* Tugas Tertulis:
1: Sebutkan semua angka dalam teks tentang gempa Lombok yang menyatakan jumlah (bukan tanggal), beserta hal yang dihitungnya.
2: Salinlah dari teks tentang gempa Lombok seluruh bagian mulai dari "Permintaan DPRD dan" hingga "sebagaimana jual beli?".

* Teks Sumber:

☆ ☆ ☆ ☆

Oleh: Dee An (Ibu Rumah Tangga)
Gempa bumi di lombok yang terjadi tanggal 29 juli 2018 lalu, masih menyisakan luka yang sangat mendalam terutama bagi masyarakat lombok.
Bagaimana tidak, menurut data yang dikutip oleh Badan Nasional Penanggulangan Bencana (BNPB) dari Badan Meteorologi dan Geofisika per jumat 24 agustus 2018 saja terjadi 1089 gempa susulan. Kurang lebih 500an jiwa meninggal dunia, dan 400 ribuan lebih jiwa harus mengungsi karena kehilangan tempat tinggalnya.
Gempa susulan yang bertubi-tubi memperparah kondisi psikis masyarakat lombok. Masih banyak daerah yang belum menerima cukup bantuan, sehingga justru hal tersebut justru menambah beban mereka.
Namun, hingga saat ini kita masih belum menyaksikan kekompakan penanganan gempa bumi lombok tersebut. Bisa jadi, kita sudah saksikan bahwa masyarakat telah berduyun-duyun menyumbangkan memberikan yang terbaik apa yang mereka punyai. Tapi, bagaimana dengan penguasa selaku pengurus rakyat?. Bukankah tanggung jawab utama masalah itu ada di pundak mereka?.
Permintaan DPRD dan Gubernur lombok untuk menjadikan bencana gempa bumi lombok menjadi bencana nasional masih belum ada tanggapan dari pusat. Mengapa?, salah satu alasan yang paling miris adalah karena status tersebut hanya akan menurunkan potensi wisata pulau NTB yang selanjutnya akan menurunkan devisa negara.
Ini sungguh miris, bagaimana mungkin penguasa melihat pengurusan rakyat adalah tentang laba rugi sebagaimana jual beli?
Kita juga melihat bagaimana beberapa kali gempa di lombok justru menjadi ajang pencitraan bagi pasangan tertentu yang akan mencalonkan menjadi presiden.

☆ ☆ ☆ ☆

* Baris tentang letak sasaran:
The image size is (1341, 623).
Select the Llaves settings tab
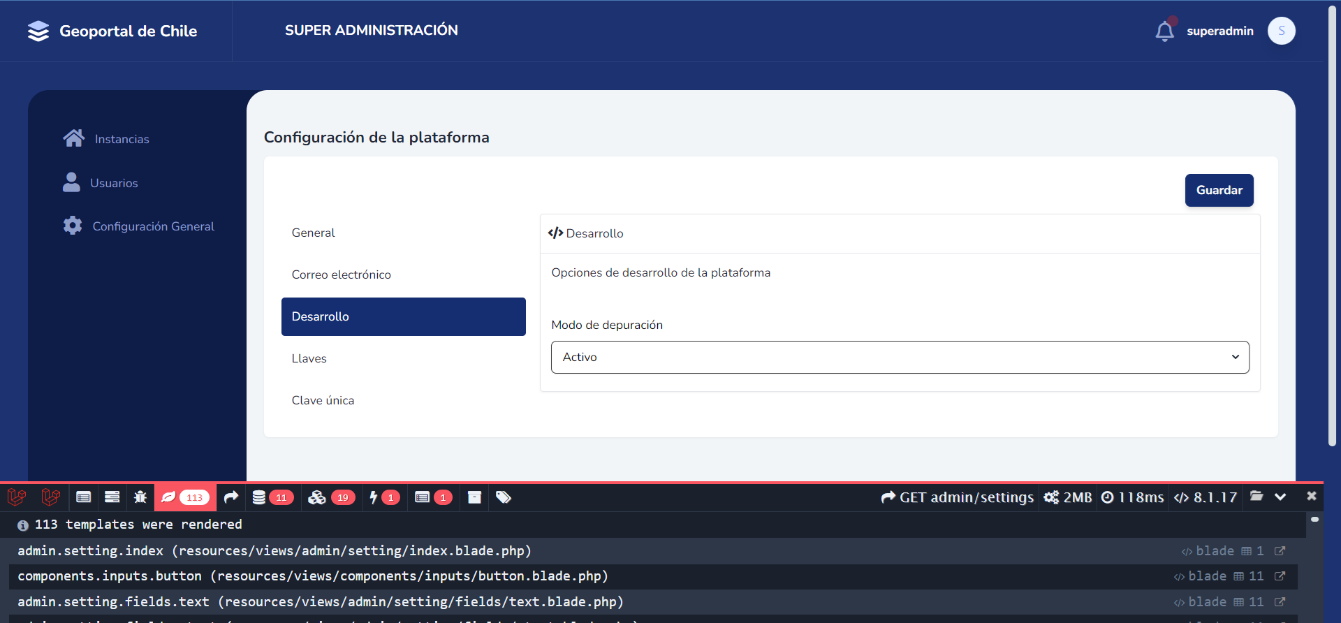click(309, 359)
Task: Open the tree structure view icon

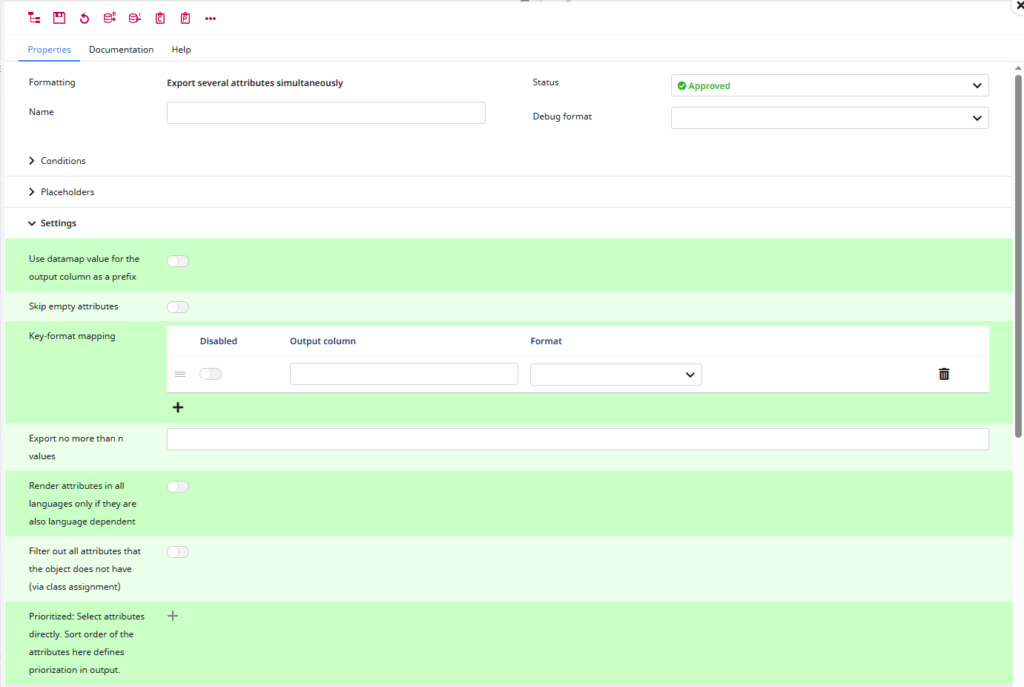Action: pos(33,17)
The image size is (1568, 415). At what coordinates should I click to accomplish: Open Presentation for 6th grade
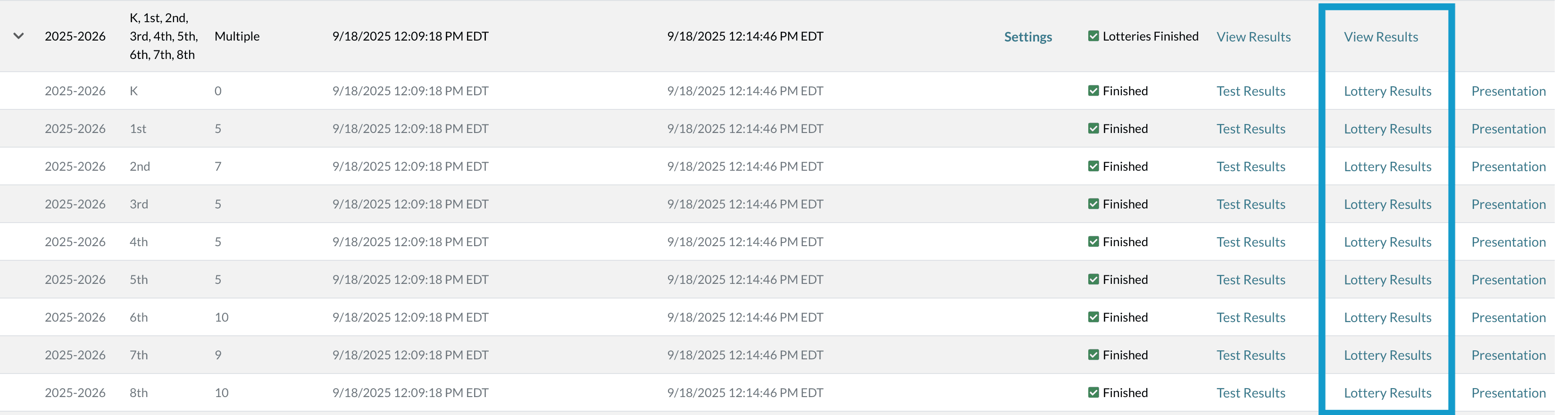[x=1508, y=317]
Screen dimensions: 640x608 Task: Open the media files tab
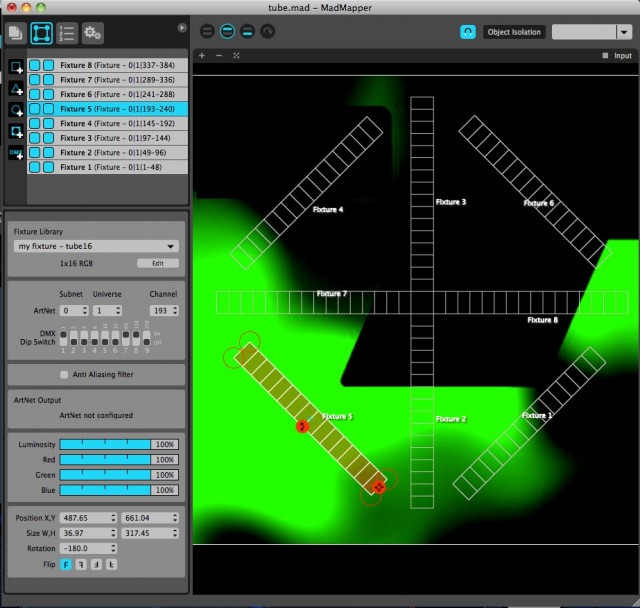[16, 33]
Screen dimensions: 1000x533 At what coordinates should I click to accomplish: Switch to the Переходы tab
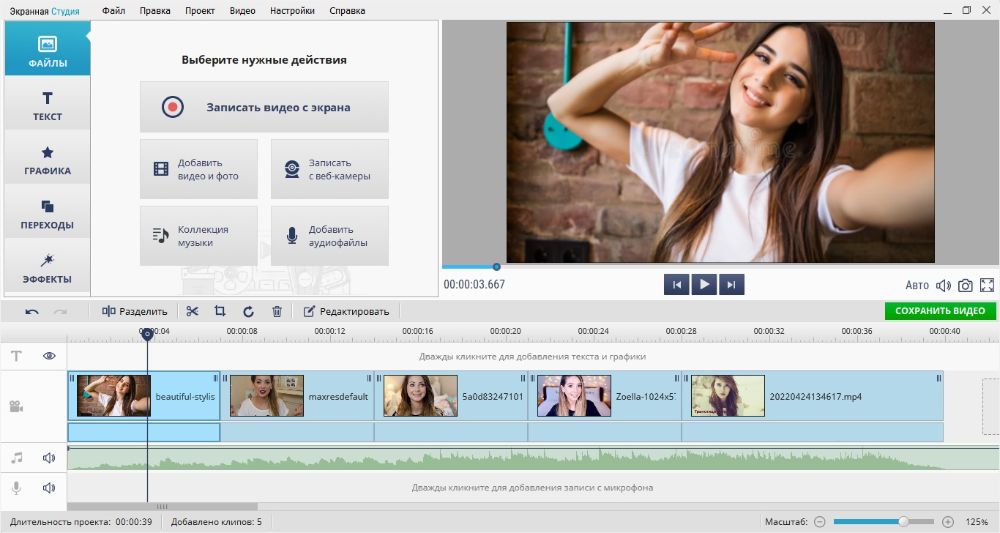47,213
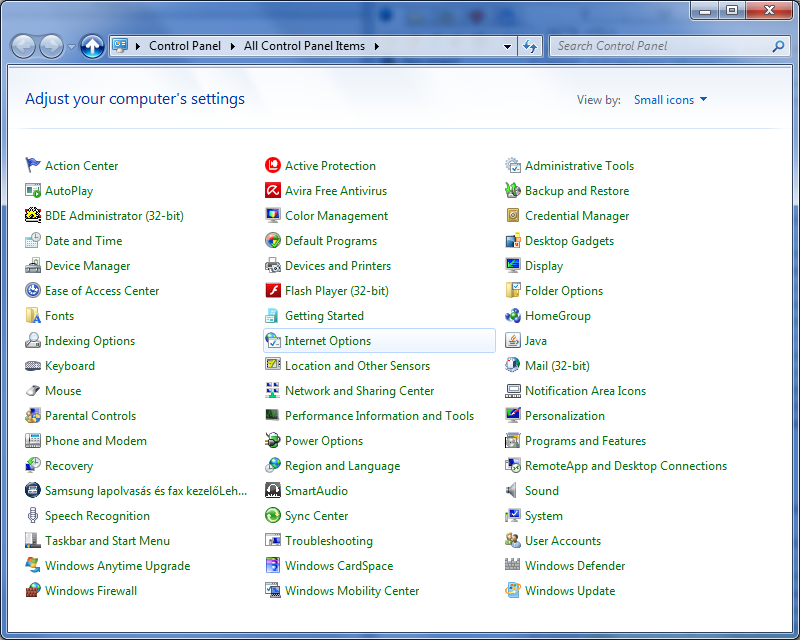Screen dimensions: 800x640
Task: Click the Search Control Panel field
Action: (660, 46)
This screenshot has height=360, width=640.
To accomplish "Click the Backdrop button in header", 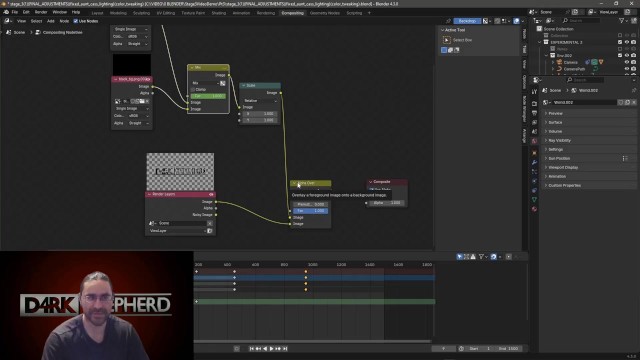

☆ ☆ ☆ ☆

* Kunci Jawaban Latihan:
1:
- 1089: gempa susulan
- Kurang lebih 500an: jiwa meninggal dunia
- 400 ribuan lebih: jiwa yang harus mengungsi

2:
Permintaan DPRD dan Gubernur lombok untuk menjadikan bencana gempa bumi lombok menjadi bencana nasional masih belum ada tanggapan dari pusat. Mengapa?, salah satu alasan yang paling miris adalah karena status tersebut hanya akan menurunkan potensi wisata pulau NTB yang selanjutnya akan menurunkan devisa negara.
Ini sungguh miris, bagaimana mungkin penguasa melihat pengurusan rakyat adalah tentang laba rugi sebagaimana jual beli?